Da una lunga e complessa lavorazione delle foglie si ottenevano dei pani (panët a Castelnuovo, cocagne in Provenza, da cui paese della cuccagna ossia “paese ricco”) che imbarcati a Genova andavano per tutta Europa. Dai pani si otteneva appunto il blu, blu di Genova, blue-jeans: ecco la genesi del nome! Con l’aggiunta di principi coloranti tratti da altri elementi naturali come la robbia, la cocciniglia, l’anthemis tintoria e lo zafferano, oltre alla gamma dei blu si potevano ottenere anche il nero, il verde, lo scarlatto e il viola.

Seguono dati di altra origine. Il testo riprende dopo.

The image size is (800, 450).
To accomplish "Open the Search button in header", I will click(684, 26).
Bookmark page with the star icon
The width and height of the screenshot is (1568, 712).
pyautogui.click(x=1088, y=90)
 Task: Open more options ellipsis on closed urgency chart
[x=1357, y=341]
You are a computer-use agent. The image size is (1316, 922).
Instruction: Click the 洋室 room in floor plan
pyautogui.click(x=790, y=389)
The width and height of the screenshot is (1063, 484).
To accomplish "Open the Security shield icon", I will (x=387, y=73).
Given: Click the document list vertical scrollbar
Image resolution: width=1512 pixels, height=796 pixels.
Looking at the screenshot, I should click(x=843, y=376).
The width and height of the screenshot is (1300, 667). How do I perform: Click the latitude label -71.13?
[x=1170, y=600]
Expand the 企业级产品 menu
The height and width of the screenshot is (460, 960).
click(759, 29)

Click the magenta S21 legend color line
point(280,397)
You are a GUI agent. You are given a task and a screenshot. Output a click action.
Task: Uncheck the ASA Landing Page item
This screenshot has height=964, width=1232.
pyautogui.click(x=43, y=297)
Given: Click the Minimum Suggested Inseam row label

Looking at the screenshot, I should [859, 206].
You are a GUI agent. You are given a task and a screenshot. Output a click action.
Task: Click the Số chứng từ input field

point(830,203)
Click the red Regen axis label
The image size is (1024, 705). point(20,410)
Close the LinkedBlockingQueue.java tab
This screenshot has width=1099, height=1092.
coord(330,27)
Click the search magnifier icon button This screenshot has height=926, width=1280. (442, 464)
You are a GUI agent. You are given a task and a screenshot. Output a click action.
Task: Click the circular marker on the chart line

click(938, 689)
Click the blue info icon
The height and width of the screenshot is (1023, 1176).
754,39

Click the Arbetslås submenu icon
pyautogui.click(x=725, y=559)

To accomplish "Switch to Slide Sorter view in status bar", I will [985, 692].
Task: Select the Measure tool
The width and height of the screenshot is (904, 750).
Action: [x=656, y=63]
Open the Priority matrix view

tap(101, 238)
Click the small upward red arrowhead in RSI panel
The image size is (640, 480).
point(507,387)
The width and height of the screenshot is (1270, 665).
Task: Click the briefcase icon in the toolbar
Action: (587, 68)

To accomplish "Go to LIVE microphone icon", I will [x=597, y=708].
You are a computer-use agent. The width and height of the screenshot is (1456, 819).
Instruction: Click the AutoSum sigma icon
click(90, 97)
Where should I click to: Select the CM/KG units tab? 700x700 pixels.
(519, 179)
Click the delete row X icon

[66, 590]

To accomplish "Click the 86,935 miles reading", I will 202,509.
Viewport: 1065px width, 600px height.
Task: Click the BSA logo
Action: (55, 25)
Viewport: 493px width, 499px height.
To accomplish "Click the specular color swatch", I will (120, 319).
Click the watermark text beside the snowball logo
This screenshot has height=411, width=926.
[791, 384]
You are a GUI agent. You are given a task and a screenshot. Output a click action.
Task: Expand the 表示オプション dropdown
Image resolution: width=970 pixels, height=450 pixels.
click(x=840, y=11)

Ma torniamo alla pianta. Una crocifera dal ciclo biennale: il primo anno produce una rosa di 40 centimetri di foglie (dal cui pigmento contenente indigotina si ottiene la tintura), il secondo cresce fino a un metro e mezzo ricoprendosi di centinaia di fiorellini giallo-dorati che producono semi violacei. Ricaccia poi per un decina di anni, ma perde via via capacità coloranti e vigoria.
La pianta è oggi pressoché scomparsa, ma è stata reintrodotta a Castelnuovo Scrivia intorno al 1990. Lo si può vedere in paese e in campagna, lungo le stradine perimetrali della riserva naturale. In paese al gualdo sono stati eretti monumenti, coppie di antiche macine (sul territorio ne sono state ritrovate una ventina) affiancate da aiuole e da pannelli illustrativi.
La stagione giusta per l’osservazione è il cuore della primavera, nel mese di maggio, in piena fioritura e ricoperto d’api.